(Stored items)
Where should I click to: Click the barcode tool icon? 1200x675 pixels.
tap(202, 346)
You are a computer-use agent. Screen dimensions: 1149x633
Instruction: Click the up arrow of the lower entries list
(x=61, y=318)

__Description of the task__
An exact restatement of the data above is required.

__The completed task__
Where should I click to: Click the barcode tool icon? 1200x675 pixels.
tap(202, 346)
You are a computer-use agent. Screen dimensions: 1149x633
Instruction: Click the up arrow of the lower entries list
(x=61, y=318)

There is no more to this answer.